Тогда якобинцы, эти глупцы, поклялись меня убить! Эти люди — Дюпорт, Ламет, Барнав — не понимают, что, если они меня убьют, диктатором их шайки станет Робеспьер. Им бы следовало беречь меня как зеницу ока, а они раздавили меня своим идиотским большинством голосов; они заставили меня проливать кровавый пот; они заставили меня испить до дна чашу горечи; они увенчали меня терновым венцом, вложили мне в руку трость и, наконец, распяли! Я счастлив, что претерпел муки, подобно Христу, за дело человечности… Трехцветное знамя! Как же они не видят, что это их единственное прибежище? Что, если они прилюдно, с открытым сердцем воссядут под сенью трехцветного знамени, эта сень еще, быть может, и спасет их? Но королева не желает спасения, она желает мести; любая благоразумная мысль для нее нестерпима. Единственное средство, которое я советую, потому что оно еще может возыметь действие, вызывает у нее наибольшее отвращение: оно состоит в том, чтобы соблюдать умеренность, быть справедливой и по мере возможности не совершать промахов. Я хотел одновременно спасти монархию и свободу — неблагодарная борьба, и веду ее я один, всеми покинутый, и против кого?
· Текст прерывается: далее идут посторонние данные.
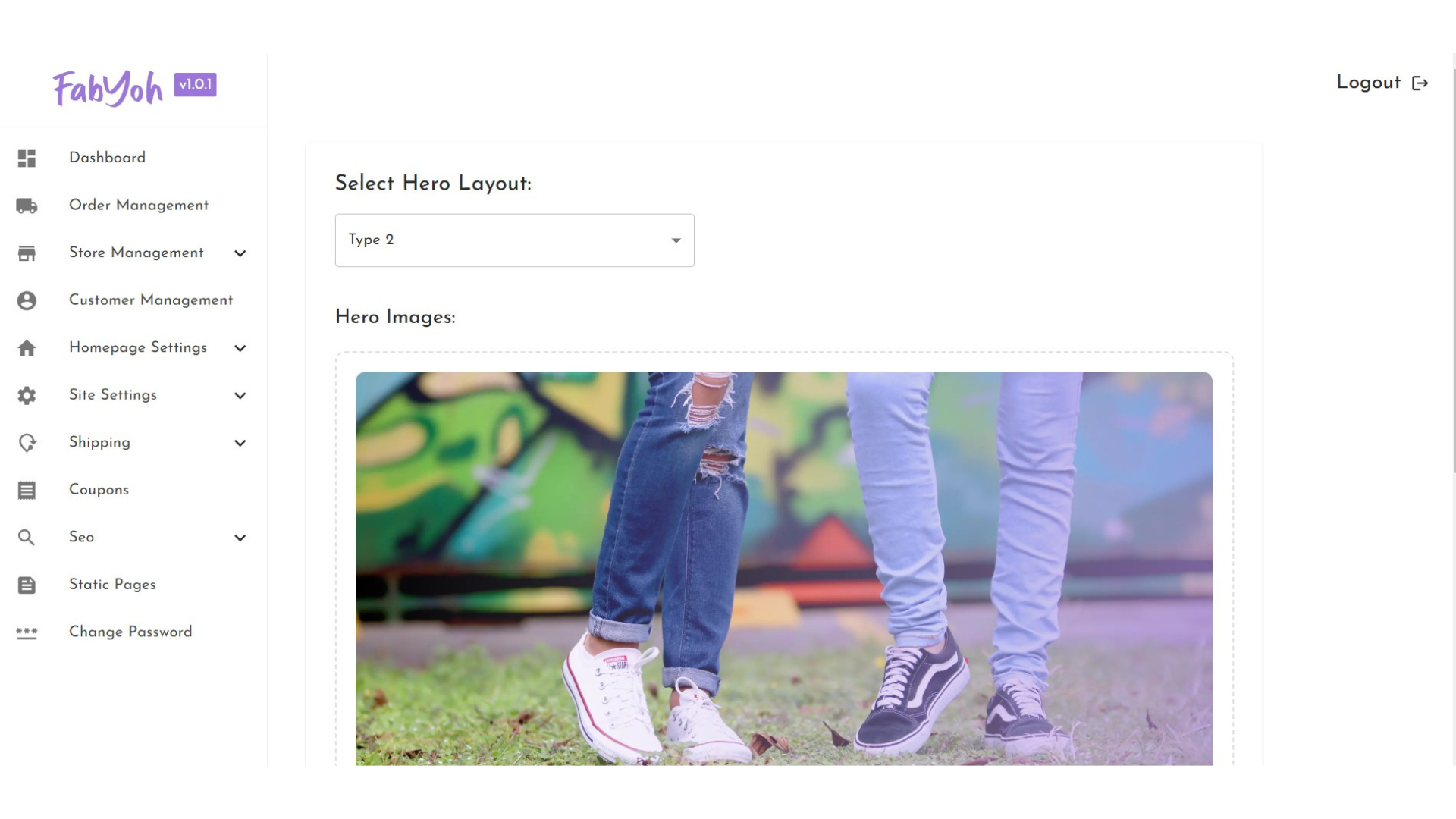The image size is (1456, 819).
Task: Click the Order Management truck icon
Action: [27, 206]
Если бы против людей — это бы еще ничего, против тигров — это бы тоже ничего, против львов — ничего, но я сражаюсь со стихией, с морем, с набегающей волной, с наводнением! Вчера вода доходила мне до щиколоток, сегодня уже по колено, завтра поднимется до пояса, послезавтра захлестнет с головой… Вот смотрите, доктор, мне следует быть с вами откровенным. Сперва меня охватило уныние, потом отвращение. Я мечтал о роли третейского судьи между революцией и монархией.